Western Regional heads meet at Sekondi


Mr Samuel Kofi Otabil, Western Regional Head of the Valued Added Tax (VAT) Office, has advised registered traders to issue VAT invoice to customers to prevent loss of tax revenue to the State.

Mr Otabil, who gave the advice at a meeting of Heads of Departments, Corporations and Boards at Sekondi, said the country lost tax revenue when registered traders issued their own invoices.

He urged the public to collect VAT invoices when they purchase items from registered traders to ensure that the State obtained revenue for development.

Mr Otabil reminded registered traders that it was an offence under the VAT Law to fail to issue VAT Invoice.

He noted that the Financial Administration Law required that all government purchases should be procured from VAT registered traders.

Mr Otabil said there were 1,990 VAT registered traders in the Western Region, of which 1,021 were operating under standard rate of 15 percent and 614, under the flat rate of 3.0 percent.

He said 355 registered traders were inactive for various reasons.

Mr Otabil said the Takoradi Local VAT Office was 21.3 percent behind its target for this year as at October.

He said the reasons for the shortfall included the folding up of the British America Tobacco (BAT) Limited, which used to account for about 70 percent of Local VAT Office revenue.

Mrs Sweetie Sowah, Regional Director of Legal Aid Board, said her outfit catered for people, who could not afford the services of lawyers.

She said the Legal Aid Board did not demand or collect money for its services.

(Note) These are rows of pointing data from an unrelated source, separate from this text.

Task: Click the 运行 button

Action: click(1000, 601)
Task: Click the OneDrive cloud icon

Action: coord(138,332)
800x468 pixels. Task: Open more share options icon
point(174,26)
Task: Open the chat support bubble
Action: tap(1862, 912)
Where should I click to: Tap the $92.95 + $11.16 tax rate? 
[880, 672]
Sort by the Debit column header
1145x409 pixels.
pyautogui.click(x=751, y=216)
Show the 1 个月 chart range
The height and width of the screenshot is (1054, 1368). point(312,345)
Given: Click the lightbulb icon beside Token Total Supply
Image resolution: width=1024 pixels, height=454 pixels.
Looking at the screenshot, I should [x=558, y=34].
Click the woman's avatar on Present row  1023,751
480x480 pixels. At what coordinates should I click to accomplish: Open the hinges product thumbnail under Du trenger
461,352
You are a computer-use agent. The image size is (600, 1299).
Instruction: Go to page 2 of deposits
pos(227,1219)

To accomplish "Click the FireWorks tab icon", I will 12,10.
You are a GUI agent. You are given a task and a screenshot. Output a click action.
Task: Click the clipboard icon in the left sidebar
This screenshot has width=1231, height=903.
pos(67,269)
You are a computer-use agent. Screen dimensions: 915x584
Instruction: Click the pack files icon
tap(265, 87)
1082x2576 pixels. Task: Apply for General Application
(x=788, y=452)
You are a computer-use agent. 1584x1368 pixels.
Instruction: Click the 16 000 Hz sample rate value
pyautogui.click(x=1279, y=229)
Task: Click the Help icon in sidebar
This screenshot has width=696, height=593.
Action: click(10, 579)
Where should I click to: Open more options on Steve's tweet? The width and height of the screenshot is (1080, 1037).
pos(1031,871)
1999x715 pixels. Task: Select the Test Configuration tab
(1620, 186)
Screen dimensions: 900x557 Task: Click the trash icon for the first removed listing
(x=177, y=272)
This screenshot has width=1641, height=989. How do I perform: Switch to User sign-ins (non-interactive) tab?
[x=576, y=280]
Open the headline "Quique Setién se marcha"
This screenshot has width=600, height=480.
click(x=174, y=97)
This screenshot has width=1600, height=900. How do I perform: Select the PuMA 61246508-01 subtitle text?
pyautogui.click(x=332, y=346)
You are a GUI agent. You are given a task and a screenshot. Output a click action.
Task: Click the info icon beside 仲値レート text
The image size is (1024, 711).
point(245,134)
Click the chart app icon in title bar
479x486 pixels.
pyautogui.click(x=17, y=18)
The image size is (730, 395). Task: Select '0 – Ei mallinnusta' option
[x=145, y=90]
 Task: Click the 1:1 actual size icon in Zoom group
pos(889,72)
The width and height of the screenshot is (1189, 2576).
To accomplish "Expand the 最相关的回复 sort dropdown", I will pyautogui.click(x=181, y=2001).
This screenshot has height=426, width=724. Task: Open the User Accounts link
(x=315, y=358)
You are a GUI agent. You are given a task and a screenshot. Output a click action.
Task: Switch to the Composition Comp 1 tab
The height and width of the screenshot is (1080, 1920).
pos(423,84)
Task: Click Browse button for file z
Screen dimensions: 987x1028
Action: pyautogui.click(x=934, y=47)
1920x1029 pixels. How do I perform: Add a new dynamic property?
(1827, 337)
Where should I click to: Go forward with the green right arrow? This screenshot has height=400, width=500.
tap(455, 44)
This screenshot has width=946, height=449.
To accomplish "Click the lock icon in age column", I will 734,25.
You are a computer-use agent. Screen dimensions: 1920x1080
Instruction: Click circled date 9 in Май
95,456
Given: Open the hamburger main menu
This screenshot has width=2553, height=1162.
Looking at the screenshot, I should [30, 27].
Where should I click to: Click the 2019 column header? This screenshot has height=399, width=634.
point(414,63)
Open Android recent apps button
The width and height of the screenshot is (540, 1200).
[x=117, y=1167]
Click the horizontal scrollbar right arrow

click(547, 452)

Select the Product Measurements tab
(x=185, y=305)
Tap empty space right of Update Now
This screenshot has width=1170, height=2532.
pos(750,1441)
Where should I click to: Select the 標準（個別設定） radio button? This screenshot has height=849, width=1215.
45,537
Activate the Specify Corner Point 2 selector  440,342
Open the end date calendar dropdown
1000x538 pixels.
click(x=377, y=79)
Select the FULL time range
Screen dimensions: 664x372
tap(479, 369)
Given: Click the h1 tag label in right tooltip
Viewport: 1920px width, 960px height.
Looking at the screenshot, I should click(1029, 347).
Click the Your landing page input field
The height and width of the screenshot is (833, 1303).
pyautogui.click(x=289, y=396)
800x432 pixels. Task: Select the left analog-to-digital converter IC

Mrs Sowah said the legal Aid Scheme covered insurance claims, non-maintenance of children, matrimonial and tenancy cases.

She said the scheme was not a court and had embraced the Alternative Dispute Resolution Mechanism.

Mrs Sowah said the scheme would soon establish Community Mediation Committees to assist resolve cases at the local level.

She also said her office handled 599 cases in 2006 as against 471 in 2005 and 501 cases in 2004.

Nana Amua-Sekyi, Regional Director of the Commission on Human Rights and Administrative Justice (CHRAJ), said the Commission existed to protect the rights of the citizenry.

She said the Commission had not been able to enforce some of its decisions because it was not a court.

Nana Amua-Sekyi said the non-maintenance of children topped the cases that have passed through her office, adding that the Commission used mainly mediation to settle cases.